Personal Training: Strength training for Baby Boomers and beyond

As we age, our muscles lose mass, our metabolism rates slow, and our bodies gain fat. While this is part of the natural aging process, a lot can be done to decrease the extent and rate of these changes. With a thoughtful fitness plan, it’s possible to stay healthier for longer.

About the speaker: Wayne L Westcott is the fitness research director for the South Shore YMCA.

The following is a summarization of an education session from the 2013 IHRSA Convention, produced with full permission from IHRSA. The full-length video is available for purchase at ihrsastore.com.

Decades of Degenerative Processes

Year by year, a person’s body might change very little, but over time the consistent degeneration adds up. Aging takes a toll on our bodies in the following ways (average rate of change):

  • Muscle loss: six pounds per decade
  • Metabolic rate reduction: three percent per decade
  • Fat gain: 16 pounds per decade

In part due to the cumulative effect of these changes, over 27 percent of American adults over the age of 65 are obese. That figure rises to approximately 70 percent when you include seniors who are overweight. As you’ll see below, the three degenerative processes influence one another and sometimes have a cumulative effect.

Muscle

Muscle loss increases to ten pounds per decade after age 50. It increases risk factors for obesity, diabetes, and cardiovascular disease. Muscle protein breakdown and synthesis are largely responsible for resting energy expenditure, which is about five or six calories per day per pound of untrained muscle tissue. Trained muscle tissue may have a resting energy expenditure of more than nine calories per pound per day. This means the more muscle you have, the higher your metabolism.

Metabolism

Muscle loss is the largest contributor to the age-related decline in resting metabolic rate. Strength training and fitness focused on muscle gain can help to counteract the natural loss of muscle.

Fat Gain

Resting metabolism accounts for 65 to 75 percent of daily calorie use among sedentary men and women. Consequently, metabolic rate reduction is generally accompanied by increased fat weight. The less muscle you have, the lower your metabolism will be and the more likely you’ll be to gain body fat.

Reversing Muscle Loss

Numerous studies have shown that a basic program of resistance training can increase muscle mass in adults of all ages. Resistance training stimulates increased muscle protein turnover, which has a dual impact on resting metabolic rate, namely, a chronic adaptation and an acute response. 

Chronic response: a three-pound increase in trained muscle tissue may raise the resting metabolic rate by more than 25 calories per day.

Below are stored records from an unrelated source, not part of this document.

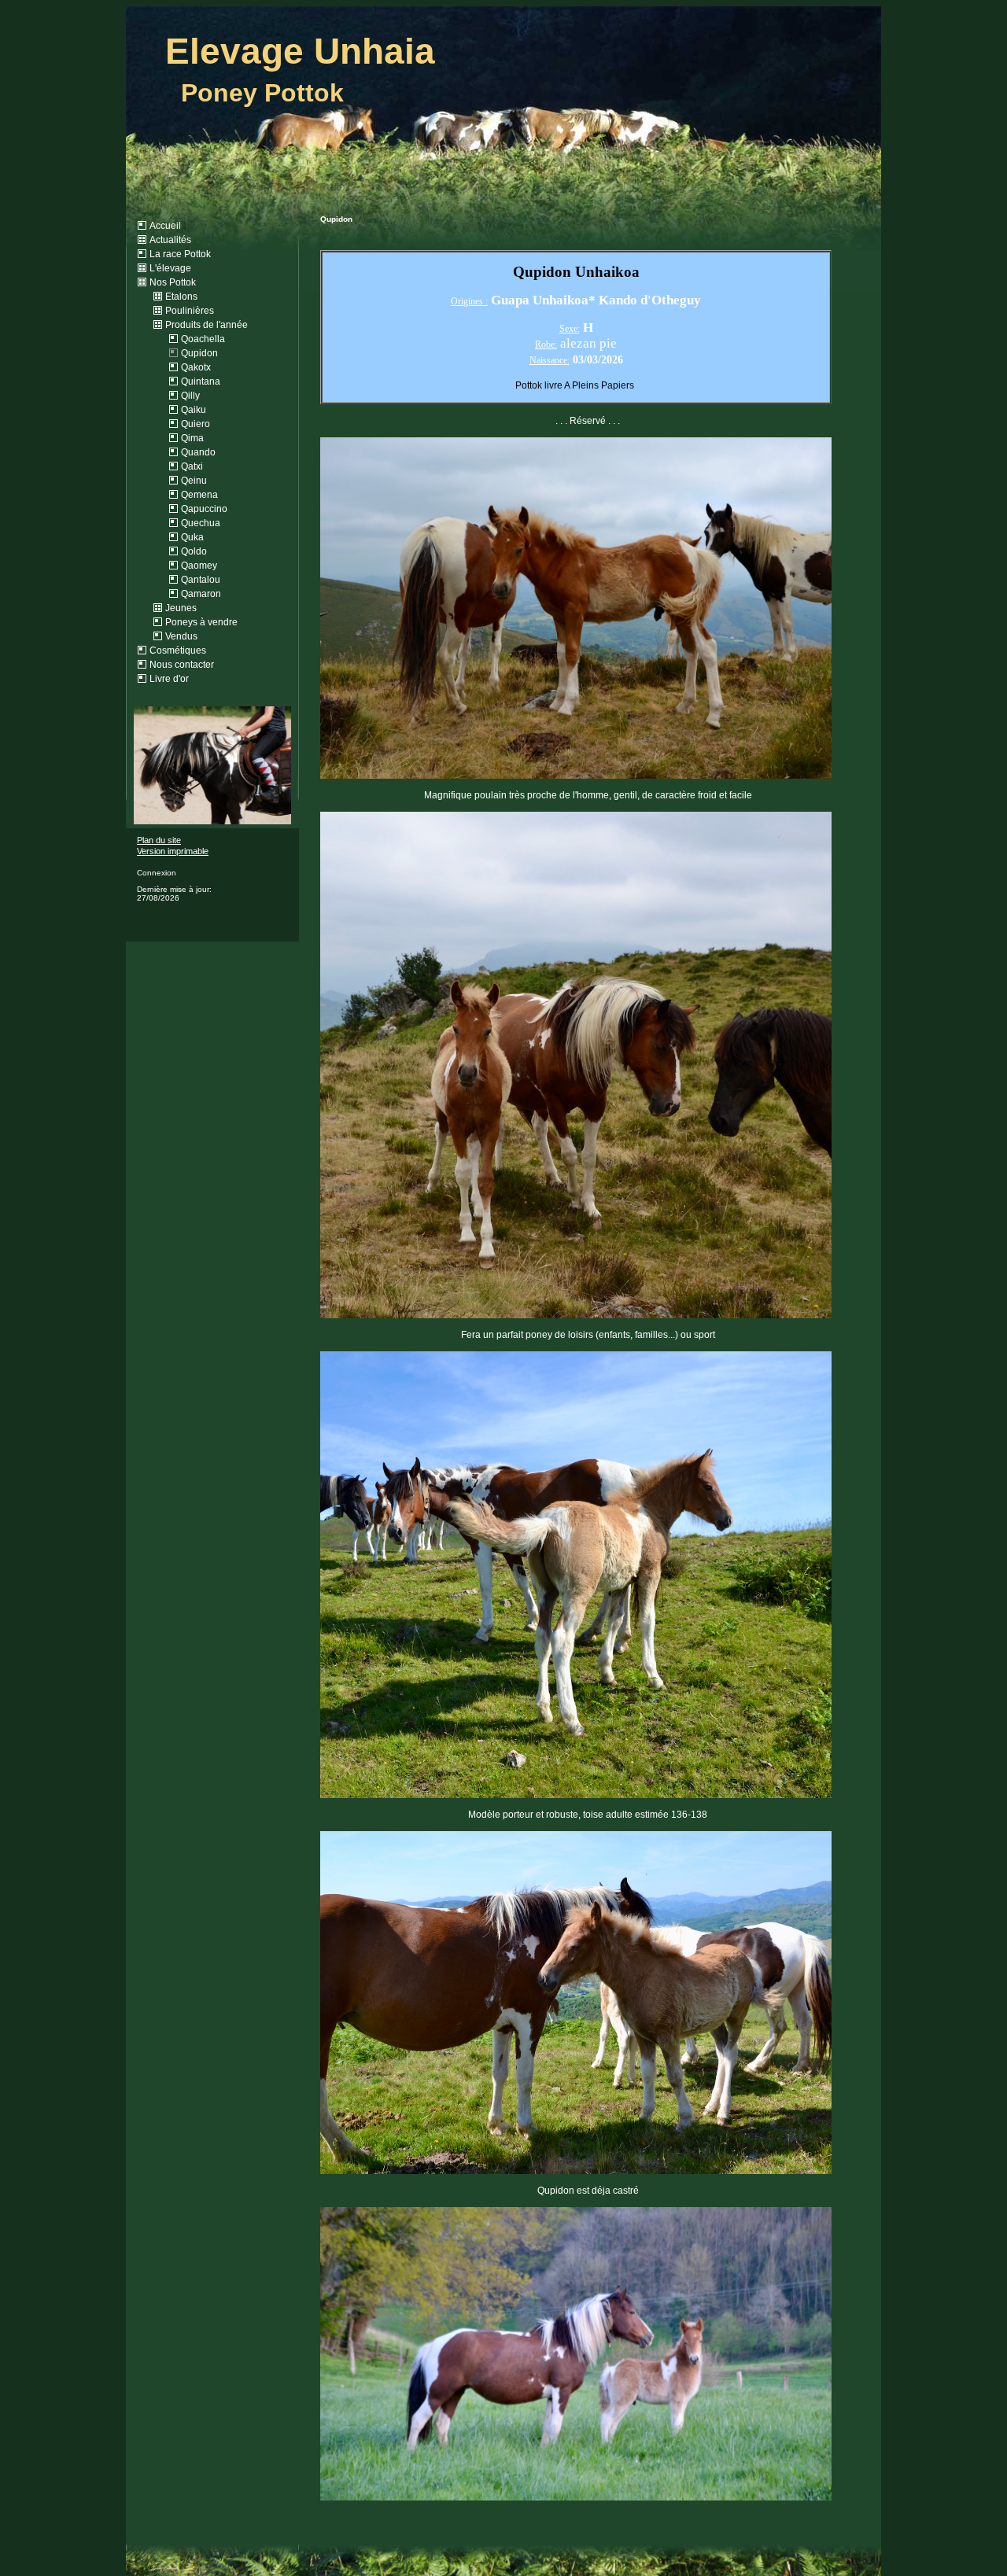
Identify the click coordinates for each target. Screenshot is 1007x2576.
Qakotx (196, 367)
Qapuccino (204, 508)
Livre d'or (169, 678)
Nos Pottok (172, 282)
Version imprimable (172, 851)
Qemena (199, 494)
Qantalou (200, 579)
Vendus (181, 636)
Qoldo (194, 551)
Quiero (195, 423)
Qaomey (199, 565)
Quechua (200, 523)
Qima (192, 438)
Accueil (165, 225)
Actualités (170, 239)
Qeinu (194, 480)
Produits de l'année (206, 324)
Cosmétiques (177, 650)
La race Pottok (180, 254)
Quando (198, 452)
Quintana (200, 381)
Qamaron (201, 593)
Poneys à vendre (201, 622)
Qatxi (192, 466)
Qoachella (203, 339)
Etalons (181, 296)
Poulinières (189, 310)
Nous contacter (181, 664)
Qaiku (193, 409)
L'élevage (170, 268)
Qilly (190, 395)
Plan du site (159, 840)
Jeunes (181, 608)
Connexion (156, 872)
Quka (192, 537)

Acute response: increased energy requirements for 72 hours after a standard session of resistance exercises for remodeling the stressed muscle tissue.

Reducing Body Fat

Several studies have shown that approximately three pounds of muscle gain and four pounds of fat loss can result after two-to-three months of strength training. Three 25-minute circuit strength training sessions per week may increase energy use by 5,400 calories per month. After 14 weeks of resistance exercise, 89-year-old nursing home residents increased strength by 60 percent, increased muscle mass by four pounds, and improved functional independence scores by 14 percent.

Resisting Type-2 Diabetes

Resistance training is recommended for the prevention and management of Type II diabetes and metabolic disorders. The ADA recommends resistance exercise of all major muscles at least three days a week at high intensity.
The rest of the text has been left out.